No Centro Pompidou e no Museu de Arte Moderna de Paris, a ideia é mostrar YSL como um artista perfeitamente ancorado na arte contemporânea da sua época, como, aliás, acontece no Museu Picasso, onde as obras do pintor e do designer são postas em relação. Entre vestuário e pintura, postos frente a frente, estabelece-se um diálogo na abordagem de ritmos, cores geometrias, formas, luzes e sombras.

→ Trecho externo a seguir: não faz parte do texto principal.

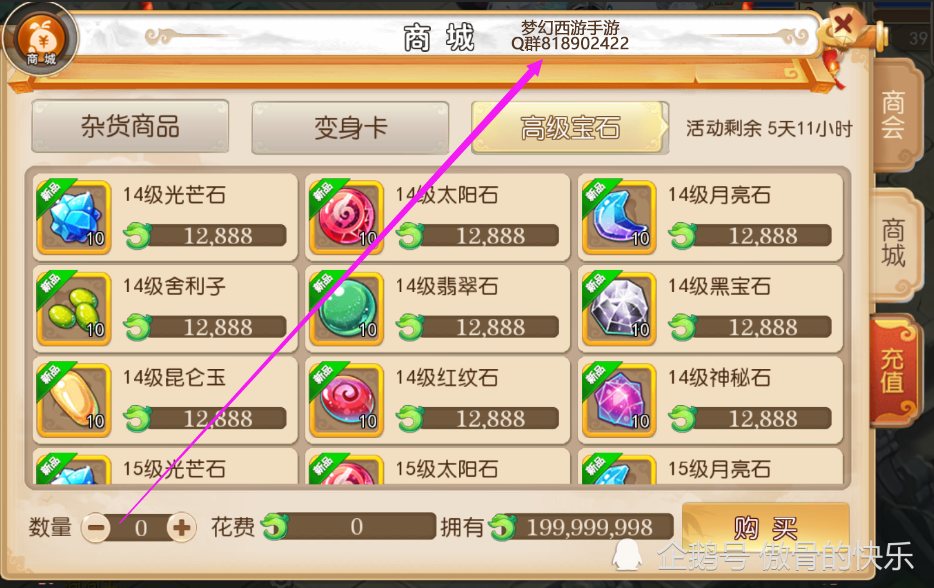Select the 14级光芒石 blue crystal icon
This screenshot has height=588, width=934.
(74, 217)
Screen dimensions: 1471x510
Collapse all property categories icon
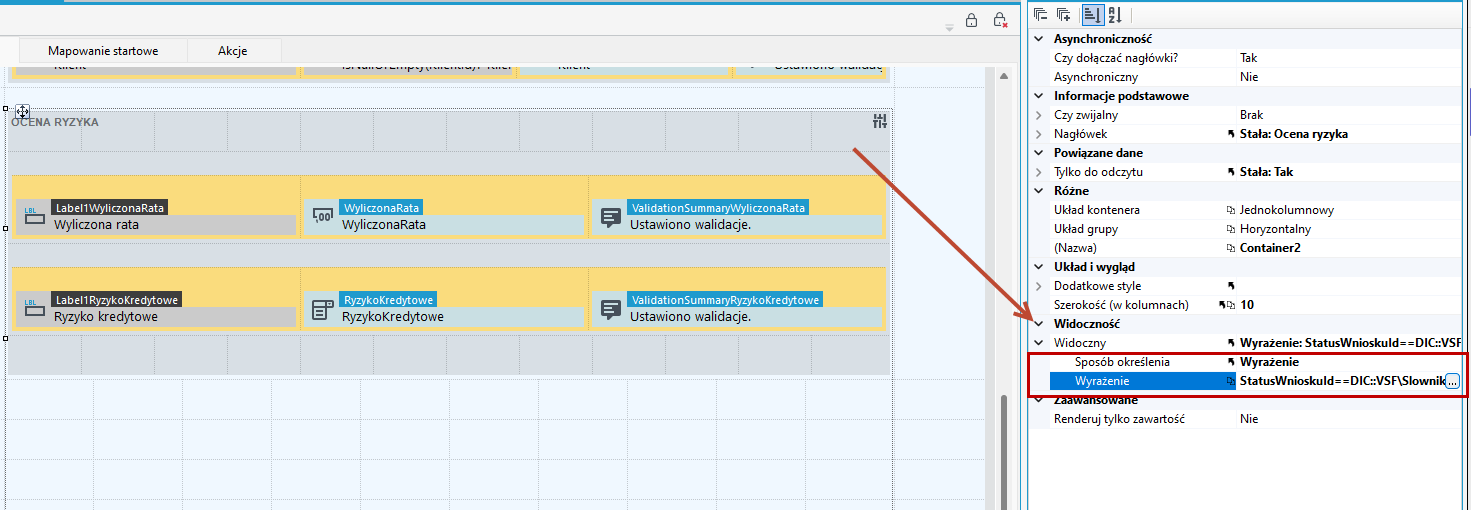1041,14
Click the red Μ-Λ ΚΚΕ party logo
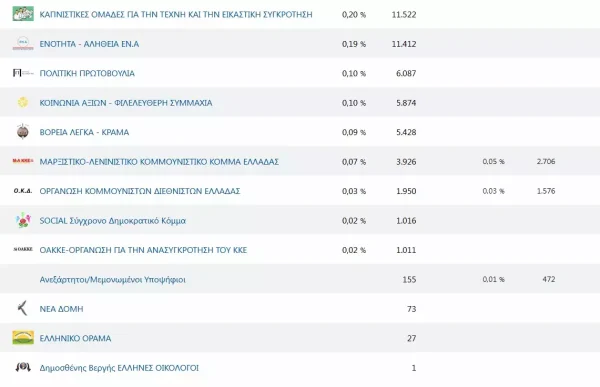This screenshot has width=600, height=387. click(x=23, y=161)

Mais clássica é a abordagem do Louvre, que sublinha o fascínio de YSL pelos dourados da corte do Rei Sol, pelas artes decorativas e também pelo aparato à francesa, que é destacado, em todo o seu esplendor, na galeria de Apolo, concebida por Charles Le Brun para Luís XIV.  Ali bem perto, na outra margem do Sena, o Musée d’Orsay optou por recordar o fascínio de YSL pelo universo do escritor Marcel Proust (1871-1922), em particular pela sua monumental obra Em busca do Tempo Perdido, contemporânea de algumas das mais importantes pinturas do acervo do museu, em que se destacam alguns dos mestres do Impressionismo e Pós-impressionismo. Este trajecto não ficará completo, porém, sem uma demorada visita ao Musée Yves Saint Laurent Paris, onde estão reunidos e expostos milhares de documentos escritos ou iconográficos do arquivo pessoal e empresarial da empresa e a partir dos quais é possível compreender não apenas o processo criativo de YSL, como perceber como eram pensadas as coleções e como era concebida, e por quem, cada uma das peças que as compunham. De referir, no entanto, que no site do museu estão disponíveis para consulta inúmeros materiais de trabalho, incluindo os esquissos feitos para o guarda-roupa usado por Catherine Deneuve em filmes como Belle de Jour ou A Sereia do Mississipi.

Em entrevista ao The New York Times, a curadora desta exposição-roteiro, Mouna Mekouar, especialista em curadoria de Arte Contemporânea, lembrou que, apesar de terem vivido em mundos paralelos durante muito tempo, Arte e Moda já não podem ser tratados em compartimentos estanques: "Penso que em 2022 já não faz qualquer sentido interrogamo-nos sobre isso. Vivemos num mundo multi e transdisciplinar, feito de vasos de tal forma comunicantes que as velhas etiquetas já não fazem qualquer sentido. Não podemos compreender o trabalho de um criador de moda, qualquer que ele seja, sem considerar o mundo criativo em que ele vive. Do mesmo modo, não acredito que se possa tratar o trabalho dum artista contemporâneo sem saber o que está a acontecer na Moda." Esta rota é acompanhada por um catálogo, dirigido por Mouna Mekouar e Stephan Janson, co-editado pela Gallimard e pelo Museu Yves Saint Laurent Paris. Custa 39 euros.